With Measure 37, 61% of Oregonians spoke with a united voice to declare that our land use system was broken. They clearly took a stand for the rights of property owners.

Since then, people have invested their last pennies to navigate paperwork and prepare their property for construction, yet the governor has turned a deaf ear on Oregon and wants to suspend their clearly stated will, and the dreams of property owners across the state. He stands in his office, shaking his finger at voters, telling them he knows best and we need to have a “time out” in the corner.

The governor complains about costs, about the logistics of implementation, or conjectures about the “intended will of the voters.” But those sound more like excuses then they do reasons. Voters have been clear about what they want; it is up to Salem to make sure it happens. The governor doesn’t have the luxury of second guessing what it was the voters meant. It is pretty clear. The time has come to end the dysfunction in land use planning. Oregonians are entitled to their property rights, and the rest of the state will reap the rewards of economic growth. Voters couldn’t have been clearer on the matter.

Governor, can you hear them now?

| Category: M37, Governor

3 Comments so far

  1. geoffludt February 26th, 2007 5:04 pm

    I voted in favor of M37 but am now having some reservations.

    I was up at my father-in-law’s house the other night and he had a map of Clackamas County hanging from his refrigerator. The map had all the M37 claims on it, color coded by what stage of the process the claim was in. That map had a lot of color. My father-in-law, like myself, voted for M37. I asked him about the map, he took a big sigh and said, “yeah, can you believe it, property values around here are going to go way down”.

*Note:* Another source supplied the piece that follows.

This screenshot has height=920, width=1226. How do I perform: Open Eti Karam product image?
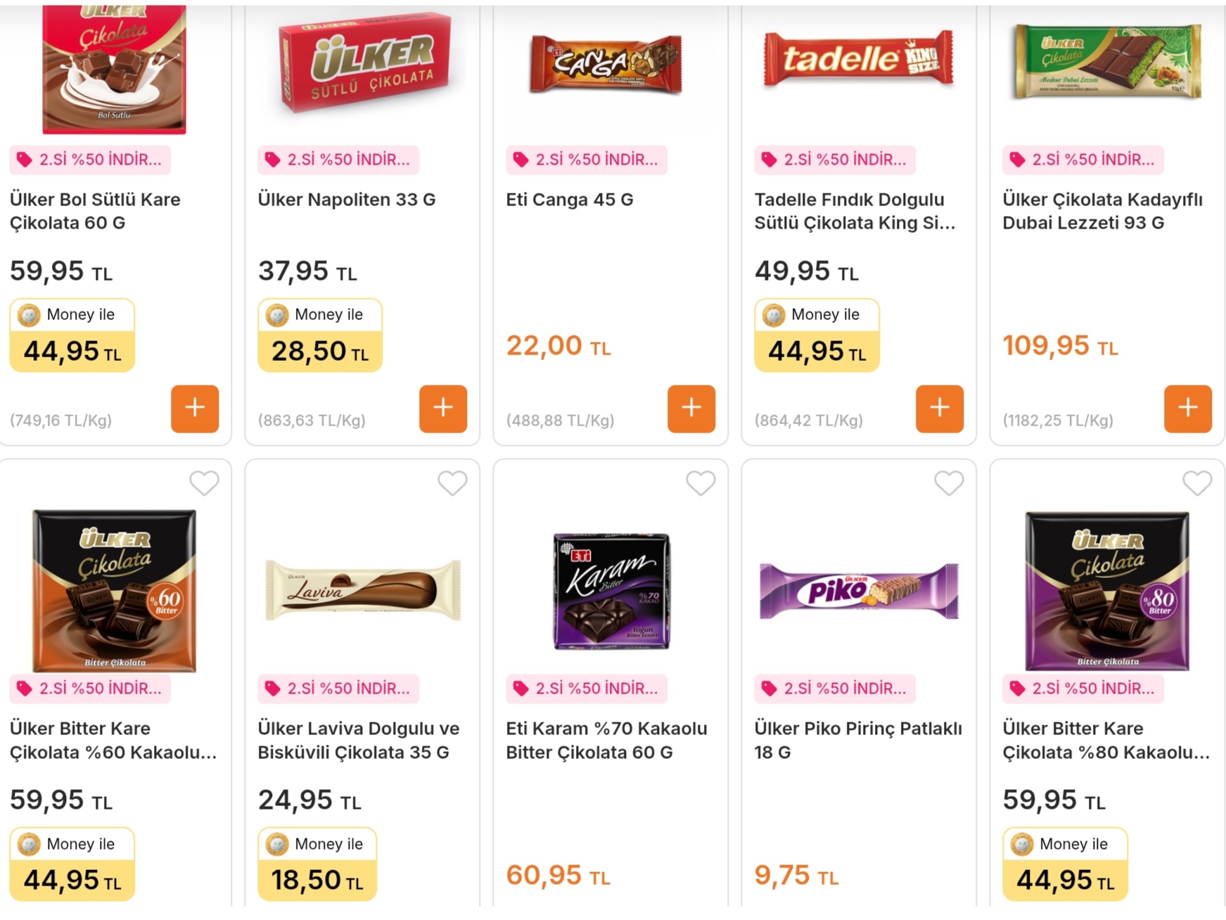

    He’d originally purchased his 7-acres of West Linn property in 1989, back when the area was still a sleepy little gas stop between I5 and Oregon City.

    He went on, “They’re going to put in a huge development on the corner of Stafford and Big Fir.”

    I now have real ambivalent feelings about the issue. While I agree with the premise that one has the right to do with their property as they see fit, I am now beginning to feel that decades of land use restrictions have warped what would have been the natural progression of development.

    I keep trying to think of a better way to have been equitable to owner’s whose rights had been violated yet remained true to the covenant that had developed over time.

    I don’t know, perhaps the problem is like Alexander’s Gordian knot — the only way to solve it being the sword.

    rightOregon.org

  2. Shawn February 26th, 2007 8:51 pm

    I’ve contributed to the Oregon Family Council for years, I vote pro-life, and I am a registered Republican. Yet I voted AGAINST Measure 37, and I felt strongly about that vote (still do). Measure 37 not only showed that the land use system is broken, but it also replaced that system with something equally broken. What do we really need? Representatives who will take the lead to solve problems, who will not defer the sticky issues to the voters via the Measure system, and who will put the state ahead of political and personal interests.

  3. Ira Cleland March 4th, 2007 4:39 pm

    Will an increase in taxes solve any of the problems Oregon now faces? I don’t feel it will. To me, the solution is to spend efficiently and eliminate some of the state’s spending policies and habits. Throwing money at a problem isn’t the best solution and it seems to me that our present governors solution is just that.